On the back of Child Month in Jamaica, Fight for Peace Country Lead in Jamaica, Kellie Magnus lays out the considerable challenges that face children and young people in the context of the COVID-19 pandemic, the power of a collective approach to these challenges, and what is required for our children to soar.*
Child Month in Jamaica this year was given the acronym SOAR: Strive to Overcome Adversities with Resilience, but it takes work to translate that momentum into the sustained, coordinated effort that drives change in young people’s lives.
The scale of challenges facing our children makes us hungry for a quick fix – a single programme, a snappy slogan that can make things right. COVID-19 has made it clear that there isn’t one, and has highlighted cracks in the systems meant to serve children.
High on the list of COVID-19 fatalities is the promise of childhood itself. On top of our ongoing challenges with low educational outcomes and violence, children are struggling with isolation due to the disruption of their regular routines. This has led to increasing levels of inequity in access to education and recreation, a higher risk of physical violence and more anxiety and depression among our children.
These challenges threaten the feeling of safety and security to which all children have a right, and the intellectual and emotional development that sets them up for adult life. COVID-19 has sharpened the inequities and inadequacies etched into the landscape of Jamaican children’s lives. That gives us the opportunity to look at them honestly. We see the inequity starkly in our education system.
Take the case of 17-year-old Lerone**, in Parade Gardens. A year ago, he was an avid athlete looking forward to sitting his CSEC examinations and graduating from high school. His school had no classes, online or offline, for six months. When the sessions finally started, he struggled to get a device.
“If I could just have access to online school regularly, I think I would be able to do well with my subjects,” he says.
RESILIENCE AND SUPPORT
Lerone’s resilience is what keeps him moving forward. We owe him more. We owe him a system that can provide him with the support he needs and deserves.
We see the inequity and inadequacy again when we look at social services which are under-resourced to meet the accelerating demand for services. With much of their intake processes dependent on face-to-face interactions, accessing services is now slower than they were before COVID-19.
“A lot of parents don’t ask for help because it’s so hard to get through,” says Michelle Harrison. “The information isn’t clear. The overlapping roles of agencies is confusing. And when they do get through, they are sometimes made to feel guilty because they can’t provide.”
Michelle is one of the psychologists on the Fight for Peace team in Jamaica who interacts daily with children and parents.
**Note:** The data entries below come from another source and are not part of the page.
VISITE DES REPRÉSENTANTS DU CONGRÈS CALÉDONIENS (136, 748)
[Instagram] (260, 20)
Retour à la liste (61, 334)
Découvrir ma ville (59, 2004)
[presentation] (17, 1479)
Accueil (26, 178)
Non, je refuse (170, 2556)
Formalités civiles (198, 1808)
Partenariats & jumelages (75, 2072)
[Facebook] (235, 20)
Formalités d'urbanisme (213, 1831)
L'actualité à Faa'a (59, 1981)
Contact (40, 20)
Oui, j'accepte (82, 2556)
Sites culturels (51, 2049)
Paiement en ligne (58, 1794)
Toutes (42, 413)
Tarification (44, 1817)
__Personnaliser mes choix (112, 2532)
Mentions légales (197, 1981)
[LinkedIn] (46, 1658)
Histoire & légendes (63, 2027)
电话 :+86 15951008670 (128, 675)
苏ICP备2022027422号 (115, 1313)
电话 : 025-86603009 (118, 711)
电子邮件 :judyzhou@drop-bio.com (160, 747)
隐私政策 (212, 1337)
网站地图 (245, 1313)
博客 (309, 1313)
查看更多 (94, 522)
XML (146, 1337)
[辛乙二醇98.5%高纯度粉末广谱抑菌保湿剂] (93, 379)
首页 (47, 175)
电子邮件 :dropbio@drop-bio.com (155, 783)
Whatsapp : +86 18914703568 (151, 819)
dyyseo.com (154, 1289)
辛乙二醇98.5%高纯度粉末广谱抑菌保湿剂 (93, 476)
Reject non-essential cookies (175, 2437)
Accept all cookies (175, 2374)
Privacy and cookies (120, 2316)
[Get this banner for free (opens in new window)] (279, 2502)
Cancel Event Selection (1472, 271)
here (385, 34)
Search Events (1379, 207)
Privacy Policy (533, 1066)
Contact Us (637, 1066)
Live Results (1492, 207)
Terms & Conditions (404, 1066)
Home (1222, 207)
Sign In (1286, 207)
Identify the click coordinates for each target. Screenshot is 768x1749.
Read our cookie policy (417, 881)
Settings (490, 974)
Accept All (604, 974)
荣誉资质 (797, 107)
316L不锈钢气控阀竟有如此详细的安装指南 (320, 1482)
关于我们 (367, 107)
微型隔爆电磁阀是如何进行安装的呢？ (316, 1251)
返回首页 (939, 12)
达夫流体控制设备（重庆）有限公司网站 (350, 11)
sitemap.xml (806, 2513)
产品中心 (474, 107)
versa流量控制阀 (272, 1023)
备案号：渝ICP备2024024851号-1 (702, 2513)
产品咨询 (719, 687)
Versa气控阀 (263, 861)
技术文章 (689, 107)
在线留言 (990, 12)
To hear Michelle tell it, the emotional support for young people and parents is where we see the inadequacy writ large. Children and adults facing challenges need support to release their frustrations and negative emotions, to learn effective coping strategies, and to build their confidence to seek help. Some need access to long-term individual and family counselling.
As an NGO, Fight for Peace coordinates activities delivered by a Collective of partners – UP Unity & Peace – which gives us the flexibility to offer a range of services that can help the diverse needs of young people and their parents. But no service is more needed and less available than psychosocial support.
IT TAKES A VILLAGE
There isn’t a single programme or agency that can help families facing challenges like these. It literally takes a village – one that has children and young people as its priority every day of the year.
When services are accessible, and young people and parents have support to access them, the results can be amazing. Like the young adult in Denham Town who went from being detained by the police, to launching his own cookshop in a few months – because his entrepreneurial spirit, drive and resilience were supported by a social worker’s commitment to helping him find a way through. She counselled him by telephone, helped him to work through his anger, and connected him to a grant opportunity offered by the Jamaica Social Investment Fund.
If we really want children to soar, we need a transformative strategy that takes us well beyond Child Month. One that provides meaningful investment into the social support services at both a national and community level. One that requires and provides an organised approach between all actors in the child development and protection space. One that prioritises accountability, holding adults and agencies responsible for doing their jobs and reporting results. One that addresses root causes and embeds solutions within community spaces.
*This blog post is an edited version of a longer form article originally published in the Jamaican newspaper The Gleaner.
**Names and identifying details have been changed to protect privacy.